* **本文**:

· · ·

来週の金融市場見通し(2022年5月9日~2022年5月13日)
■来週の見通し
米連邦準備制度理事会(FRB)は5月3、4日に開いた米連邦公開市場委員会(FOMC)で、事前の予想通り0.5%の大幅利上げと、米国債などの保有資産を圧縮する量的引締め(QT)の開始を決めました。パウエルFRB議長が0.75%のより大幅な利上げに否定的だったことを好感し、米国株は一旦大きく上昇しましたが、翌日には大幅反落するなど、不安定な動きになっています。来週は4月の米消費者物価指数でインフレのピークアウト観測が広がるかどうか、また国内企業の決算発表なども確認したいところです。
◆株価 :持ち直しの場面も
日本株は、不安定ながら持ち直しの動きを示す場面もありそうです。日本の連休中、米国の金融政策をめぐる思わくで米国市場は大きく変動しました。ただ、米国の利上げについてはすでに相当程度、市場に織り込み済みとみられます。そうした中、米景気への悲観が和らぐにつれ、内外株価は持ち直しの動きとなる見通しです。ただ、世界的な物価情勢は不確実性が強く、それに関連する指標などにより相場が不安定化する場面もありそうです。
◆長期金利 :上昇は限定的
日銀は、「連続指値オペの運用の明確化」として、長期金利が0.25%を超えないよう国債を無制限に買い入れる指値オペを、明らかに応札が見込まれない場合を除き、毎営業日実施することを決めました。米長期金利が3%台に乗せるなど不安定な動きになっていますが、国内の長期金利の上昇は限定的となりそうです。米長期金利の動向に加え、10年国債、30年国債入札などを確認しながら、居所を探ることになりそうです。
◆為替 :堅調地合い継続
日銀が連続指値オペの運用を明確化した一方、FRBは5月のFOMCにおいて、市場予想通り0.5%の利上げと量的引締め開始を決定しました。日米金融政策の方向性の違いがより明確になったことを受け、ドル円は引き続き堅調な展開が見込まれます。今後の米国のインフレ動向によっては、一旦遠のいた0.75%の大幅利上げの可能性もくすぶり続けるとみられることから、米国の早期大幅利上げ観測は引き続きドル円を下支えしそうです。
◆Jリート :方向感を探る
東証REIT指数は、1,950ポイントに近づくと押し目買いが強まり押し戻されるものの、2,000ポイント前後では利益確定売りに押され、1,900ポイント台後半を中心にしたボックス圏での動きが続いています。米長期金利が不安定な動きになっていますが、国内の長期金利の上昇は限定的とみられることは安心材料です。株式市場や長期金利の動向に加え、4月のオフィス空室率などを確認しながら、方向感を探ることになりそうです。

· · ·

* **提供データ**:

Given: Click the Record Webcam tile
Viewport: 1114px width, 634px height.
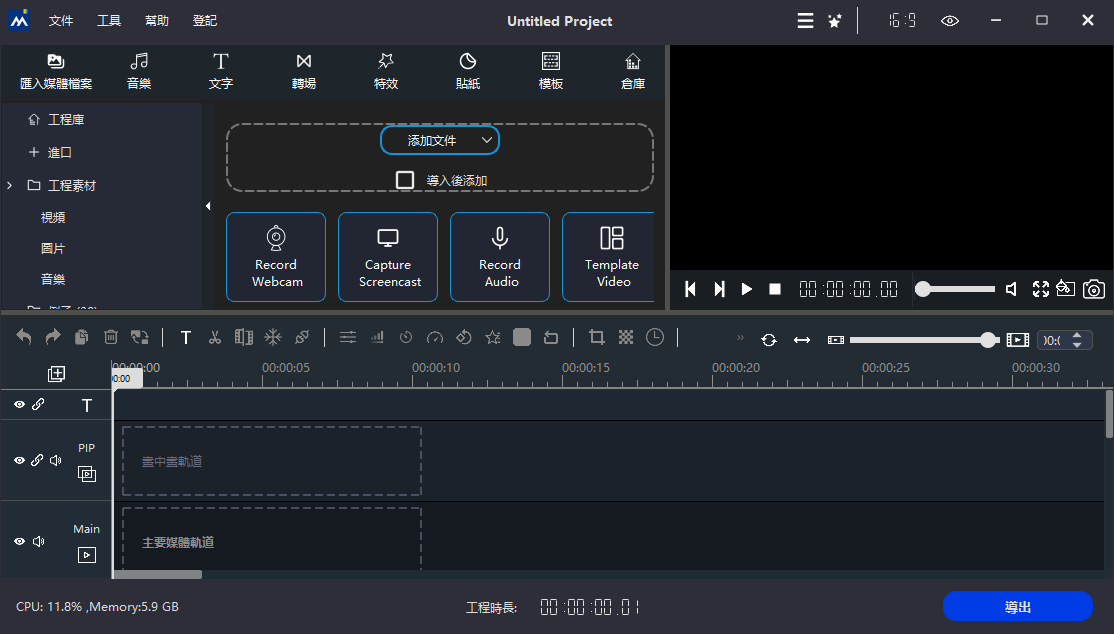Looking at the screenshot, I should (x=276, y=257).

· · ·

* **演習問題**:
(A) 金融市場見通しの本文から、「来週の金融市場見通し(2022年5月9日~2022年5月13日)」を含む語句で始まり「なども確認したいところです。」で終わる部分を、そのまま書き写してください。
(B) 金融市場見通しの本文で「◆」の付いた見出しについて、コロンより前に書かれた項目名をすべて挙げてください。

* **解答**:
(A)
来週の金融市場見通し(2022年5月9日~2022年5月13日)
■来週の見通し
米連邦準備制度理事会(FRB)は5月3、4日に開いた米連邦公開市場委員会(FOMC)で、事前の予想通り0.5%の大幅利上げと、米国債などの保有資産を圧縮する量的引締め(QT)の開始を決めました。パウエルFRB議長が0.75%のより大幅な利上げに否定的だったことを好感し、米国株は一旦大きく上昇しましたが、翌日には大幅反落するなど、不安定な動きになっています。来週は4月の米消費者物価指数でインフレのピークアウト観測が広がるかどうか、また国内企業の決算発表なども確認したいところです。

(B) 株価、長期金利、為替、Jリート